Theatermaker Freek Vielen merkte laatst op hoe links én rechts allebei de idee van de ‘wakkere burger’ nieuw leven lijken in te blazen.
‘Taken!’ Hoe ziet de wereld er nu uit, Ivanka? Hoe ziet de wereld eruit als de sluier van Maya plots voor je wordt weggetrokken en je de wereld ziet zoals ze écht is (en vergeef mij die ouderwetse metafysische metafoor van grumpy old Schopenhauer)?

Wacht. We moeten er rekening mee houden, Ivanka, dat sommige lezers geboren zijn voor het postmodernisme. We moeten er ook rekening mee houden dat sommige lezers geboren zijn na het postmodernisme. Dat zij dus The Matrix ofwel niet zagen ofwel enkel de memes kennen. Dus toch kort: Morpheus (‘Slaap’) wekt Neo (‘De Nieuwe Mens’, maar ook een anagram voor ‘The One’) uit de gerieflijke droomwereld die we ‘normaliteit’ noemen door hem voor een keuze te stellen: de blauwe pil (back to normal, terug naar de simulatie) of de rode pil: ontwaken uit de zoete slaap, en de bittere realiteit onder ogen zien.

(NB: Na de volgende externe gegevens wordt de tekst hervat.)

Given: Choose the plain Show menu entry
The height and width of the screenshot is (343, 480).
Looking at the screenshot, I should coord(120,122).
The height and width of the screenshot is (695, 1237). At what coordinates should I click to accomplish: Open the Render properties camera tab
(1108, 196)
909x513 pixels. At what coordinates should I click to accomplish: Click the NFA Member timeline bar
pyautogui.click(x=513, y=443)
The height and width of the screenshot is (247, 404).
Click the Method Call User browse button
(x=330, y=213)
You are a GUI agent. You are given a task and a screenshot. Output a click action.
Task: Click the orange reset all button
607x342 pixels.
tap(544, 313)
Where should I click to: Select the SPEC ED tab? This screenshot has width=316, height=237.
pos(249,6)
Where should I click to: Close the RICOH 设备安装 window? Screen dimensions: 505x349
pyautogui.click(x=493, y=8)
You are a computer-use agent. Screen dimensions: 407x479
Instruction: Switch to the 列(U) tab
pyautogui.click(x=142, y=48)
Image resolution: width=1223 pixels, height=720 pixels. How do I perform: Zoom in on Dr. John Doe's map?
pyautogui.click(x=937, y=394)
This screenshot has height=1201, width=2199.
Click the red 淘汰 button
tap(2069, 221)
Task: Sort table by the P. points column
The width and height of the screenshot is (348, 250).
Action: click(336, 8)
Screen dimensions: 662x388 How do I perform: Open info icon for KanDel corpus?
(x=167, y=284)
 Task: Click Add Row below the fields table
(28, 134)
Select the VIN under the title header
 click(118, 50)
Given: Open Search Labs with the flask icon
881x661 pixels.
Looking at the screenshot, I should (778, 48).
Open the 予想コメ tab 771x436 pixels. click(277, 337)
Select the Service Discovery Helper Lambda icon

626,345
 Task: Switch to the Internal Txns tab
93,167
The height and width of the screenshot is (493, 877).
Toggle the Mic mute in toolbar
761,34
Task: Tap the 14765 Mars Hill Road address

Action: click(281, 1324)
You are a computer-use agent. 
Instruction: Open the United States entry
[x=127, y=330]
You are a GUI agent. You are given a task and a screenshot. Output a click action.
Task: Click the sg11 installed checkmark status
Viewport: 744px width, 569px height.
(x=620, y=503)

Wist je trouwens dat ‘matrix’ tegelijk ‘baarmoeder’ én ‘getallenschema’ betekent? Wat op zich knap is: dat de titel van de film zowel verwijst naar de slijmerige werkelijkheid als naar de virtuele simulatie. En dat het dus steek houdt dat de aftiteling met vallende cijfertjes op de eindeloze rijen torens met opelkaar gestapelde doorzichtige ‘baarmoeders’ lijkt waar Neo van de wieg tot het graf ingeplugd zit in een Artificial Intelligence-monster (the matrix dus) dat hem een simulatie van de werkelijkheid inlepelt om hem eigenlijk als vleesgeworden (‘incorporated’) batterij te kunnen bezigen.
Als je het met wat afstand bekijkt, alles bij mekaar een volkomen zinledige perpetuum mobile. Een beetje zoals het leven zelf.
Mag ik je, voor ik verder ga, feliciteren met de 13 nieuwe Ivanka Trump Trademarks die je recent oprichtte? In China, of all places. Waaronder eentje voor baby-lakentjes en eentje voor doodskisten. Merkvast, van de wieg tot het graf. Ik verzin dit niet. Fictie kan de wereld al even niet meer bijbenen.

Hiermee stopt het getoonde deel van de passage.